A picture of Alzheimer’s
Although Alzheimer’s disease (AD) develops differently from person to person, many common symptoms exist. In the early stages, the most common symptom is a difficulty remembering recent events. If AD is suspected, it’s usually confirmed with behavioral and memory tests and typically a brain scan. As the disease advances, other symptoms develop such as confusion, irritability, mood swings, speech problems and long-term memory loss. Withdrawal from family and society accompany these symptoms as well. And bodily functions are gradually lost, which ultimately leads to death.
On average, the life expectancy following diagnosis is about seven years. Fewer than 3% live more than 14 years after diagnosis. The cause and progression of Alzheimer’s disease are poorly understood. Recent research suggests that it’s associated with the development of amyloid plaques and neurofibrillary tangles within the brain. Current treatments only help with the symptoms of the disease. At this point, over 1,000 clinical trials have been conducted in order to find ways of treating the disease. Mental stimulation, physical exercise and a balanced diet have been suggested as ways to delay cognitive decline in healthy older individuals, but there’s no conclusive evidence supporting an effect.
Research Shows a Skin Cancer Drug Clears Amyloid Plaques
A dramatic new study offers the first real hope for a treatment. A team of researchers led by Gary Landreth at Case Western Reserve University School of Medicine found that a drug called Bexarotene (TargretinTM) has a remarkable effect on mice with a condition similar to Alzheimer’s in humans. These mice, like humans, have beta-amyloid protein plaques in their brains. They also have behavioral and cognitive impairment similar to those in Alzheimer’s patients. Within hours of administering Bexarotene to mice in Landreth’s, plaques began to clear. And within a few days the mice recovered the cognitive functions they’d lost.
Bexarotene is an orphan drug, approved for use in humans to treat a rare form of skin cancer called cutaneous T-cell lymphoma. The drug exists in a class of medications known as retinoids and works against lymphoma by stopping the growth of cancer cells. In AD models, it’s believed to work by inhibiting a gene called RXR, involved in the production of beta-amyloid proteins.
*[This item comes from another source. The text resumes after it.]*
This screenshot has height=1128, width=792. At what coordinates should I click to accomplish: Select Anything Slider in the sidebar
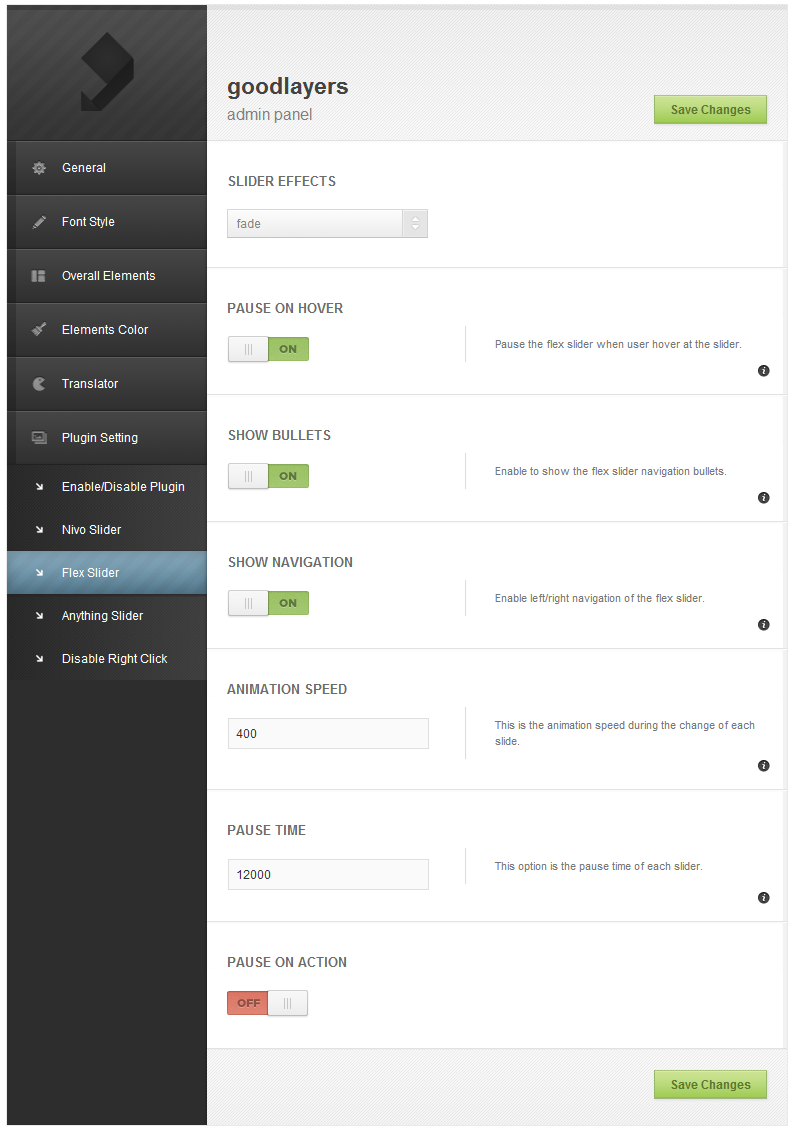tap(102, 616)
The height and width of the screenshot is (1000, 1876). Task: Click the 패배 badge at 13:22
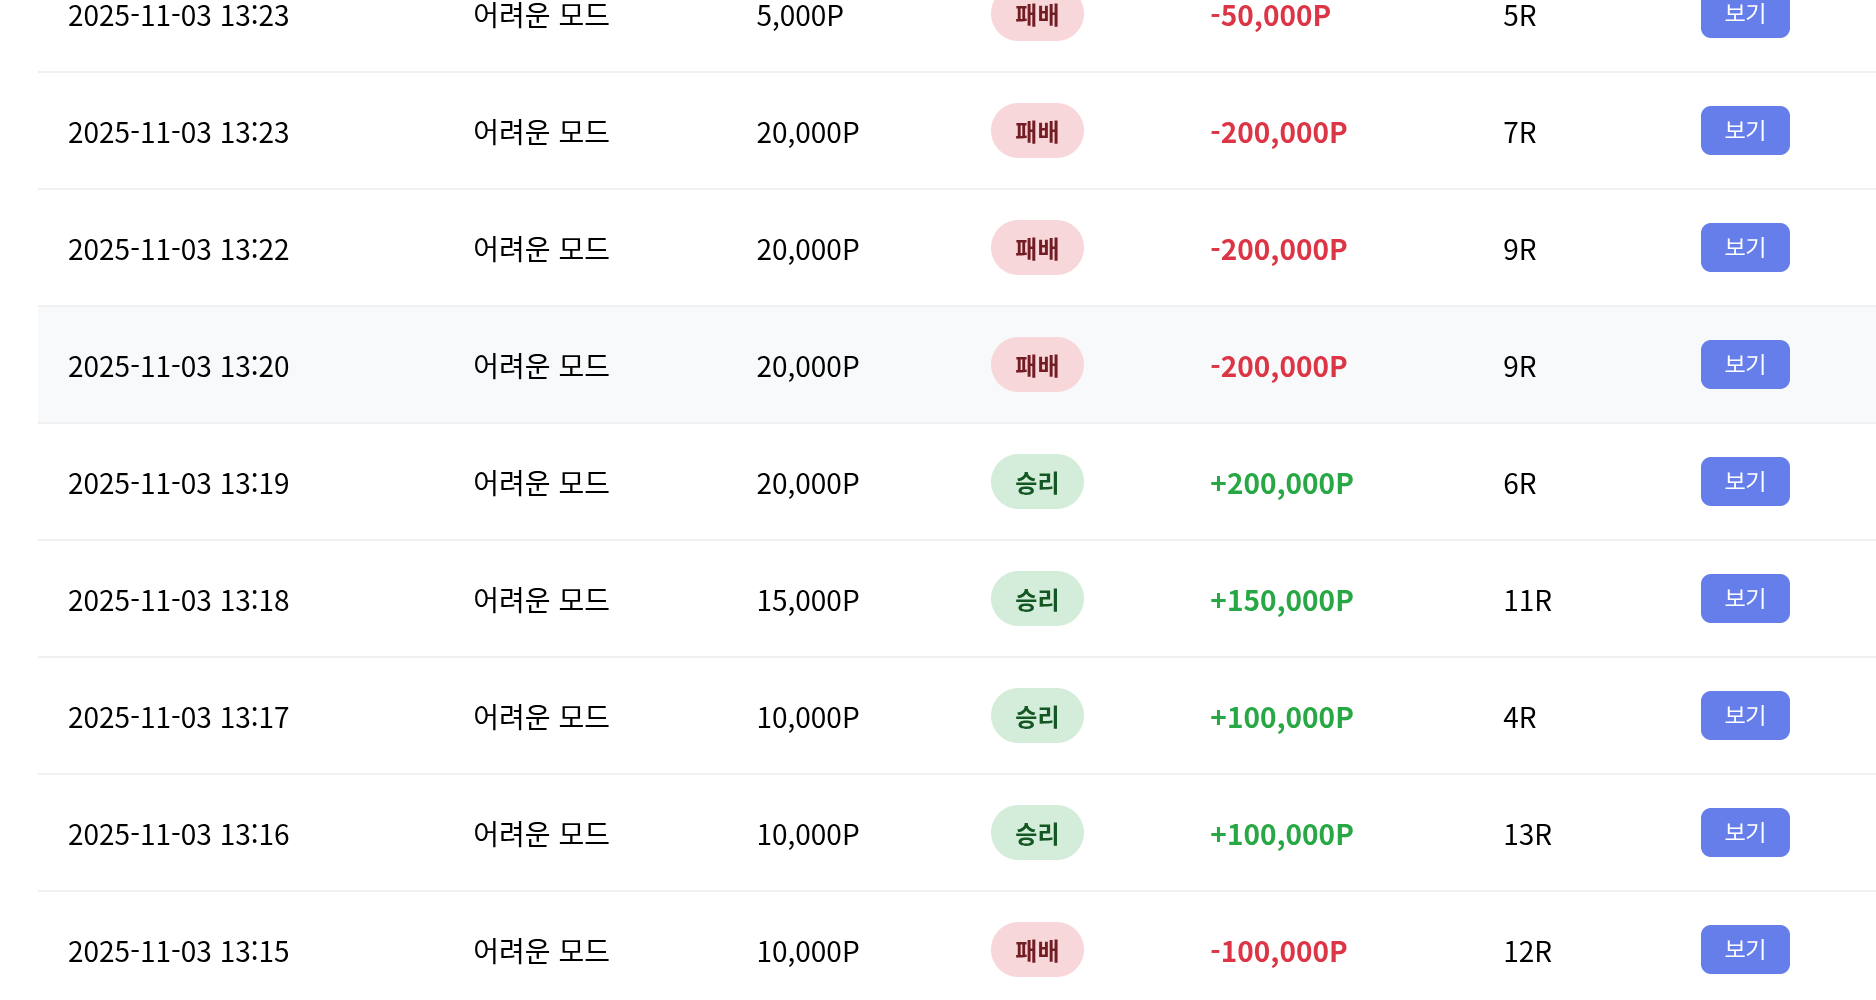1037,248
The researchers hypothesized that the rapid, plaque-clearing response occurs because Bexarotene readily crosses the blood-brain barrier. While current medications used in Alzheimer’s disease are aimed at symptom relief, Bexarotene is thought to attack the disease at its underlying pathology. While other treatments targeting beta-amyloid have shown promise in mouse models, they’ve been largely unsuccessful in humans.
Of Mice and Men
A paradigm in science is that many promising drugs that work in animals, fail when used in humans. Bexarotene is somewhat different, in the sense that it’s already approved for human use. However, it hasn’t been formally tested in Alzheimer’s patients. Because Alzheimer’s affects so many people, some have proposed Bexarotene’s immediate “off-label” use in AD patients. However, experts argue that prescribing the drug, while legal, would be unethical.
Dr. James Galvin, an Alzheimer’s specialist at NYU, says, “Off-label use of medications without proper testing may expose patients and their families to serious side effects without the possibility of benefit. Furthermore, he says, “In the absence of any human trials, I believe it’s unethical to prescribe a medication without evidence of efficacy and safety.”
And one shouldn’t forget that Bexarotene is a cancer drug and can cause serious side effects, such as headaches, hair loss, nausea, depression and elevated cholesterol levels. And many elderly patients, especially those with Alzheimer’s take multiple medications, so Bexarotene could interact or interfere with their prescriptions.
The Off-Label Debate: Where do you Stand?
While you consider the ethical quandary, keep in mind that Bexarotene was proven safe in humans and approved by the FDA, albeit for another disease. In spite of the known side effects and possibility of drug interactions, given the profound results in the Case Western study, should those 36 million people now suffering from Alzheimer’s have a choice to take the drug?
Given that drugs which work in animals sometimes don’t have the same effect in humans, it’s probable the leukemia-approved Bexarotene wouldn’t reverse or even slow the decline of those with AD. But with a tragic decline in the quality of life and a life expectancy of seven years, should those who want to brave the off-label unknowns be allowed to do so?
Many cancer patients agree to highly toxic chemotherapeutic treatments in hopes of spending even six more months with their families. Such patients often side-step the ethical debates in favor of any approach that will extend life. Of course, we all fall on different sides of the issue. So the question remains: Should a drug that’s effective in animals against the underlying pathology of Alzheimer’s, but proven safe in humans for leukemia be prescribed off-label?
If I had a loved one with Alzheimer’s Disease that was non-responsive to any medications, I know what I would want to do. What would you do?